FLY ME TO THE MOON

A fantastique OSR hexcrawl of antique lunacy and splendor.

Ladies and Gentlemen: the Moon.

Fly Me to the Moon gives you the fantastique Moon stitched into a majestic hexcrawl where each entry promises sleepless hours of adventure and d’Amberville conundrums, a moose head of a Moon in 168 hexes compatible with everything OSR from Basic to Advanced.

With interconnected hexes, subterranean passages stretching over miles, factions, new classes, new spells, artifacts and relics, unique monsters, deities, and demigods, strange incarnations, and invisible cities, the bountiful Moon overflows with gifts and curses that smirk at character level.

It has a logic of its own, you see.

This is the Moon before spaceflight, the Moon of the Renaissance polymaths and the lunatics, the Estates of Cyrano, Lucian, Kepler, Flammarion, and Munchausen. This is the baroque Moon, a spirit-of-the-times Moon seeped in antique tragedy and splendor before we made it into a lifeless rock.

We are going to the Moon. Now. Whether by ladder of argent light rising from a well at the full moon, by a beanstalk, by the back of a giant goose, or in a dream.

Sample hex (0414).

A lone comet shoots above the Mare Vaporum, its rays bursting through mist and water as it descends frantically upon the PCs.
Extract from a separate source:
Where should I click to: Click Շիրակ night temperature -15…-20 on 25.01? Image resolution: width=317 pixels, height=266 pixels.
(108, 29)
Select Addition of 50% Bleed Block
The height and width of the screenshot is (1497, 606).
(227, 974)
The rays cause 12 hp of damage to everyone (save vs. Petrification halves) before the comet stabilises in midair in front of the PCs, its searing heat acting as a heat metal spell round after round.

The comet, a miniature glowing star in itself, reveals a juvenile face two rounds later, absolutely unfazed by attempts to attack it, and introduces itself as Dravolio of the Tangent Path.

It’s been travelling through space, as is customary for comets, and visits the Moon out of curiosity. It’s very impressed by the PCs since it has never seen the likes of them before, but utterly confused: it talks to their ship as if it were a person (if they have one), wonders if they’re gods (“Ohhhh that would be sooo fun! I’ve never met gods! What do they eat?”), and speaks of its star friends, Furosa and Polixo–36, as if everyone knew them.

Since it has no notion of organic life, it doesn’t understand and may even take offence if the PCs ask it to move a little further. Five rounds of conversation later, it shoots another ray at the PCs out of sheer excitement, with the same effect as the first! Worse, the heat becomes so intense it now causes d6 damage per round, including to the PCs’ ship.

Dravolio of the Tangent Path leaves either when it is seriously insulted or after 10 rounds in total. In that case, it departs happily, and may come to the rescue of its new friends once, as long as they’re on the Moon (a 1–in–20 chance), though the PCs aren’t aware of it.

Dravolio of the Tangent Path (AC 0, HD 16, hp32, Att. starbeam (12 damage on a 20’ wide and 120’ long line), MV Flying 1,200ft., Morale 12, AL CG, immune to everything except annihilation, disintegrate spells, which inflict it d10 damage, and force, which inflict it 1 damage per spell level, permanent heat metal at 100’, cause d6 damage from heat at 100’ when excited or in combat).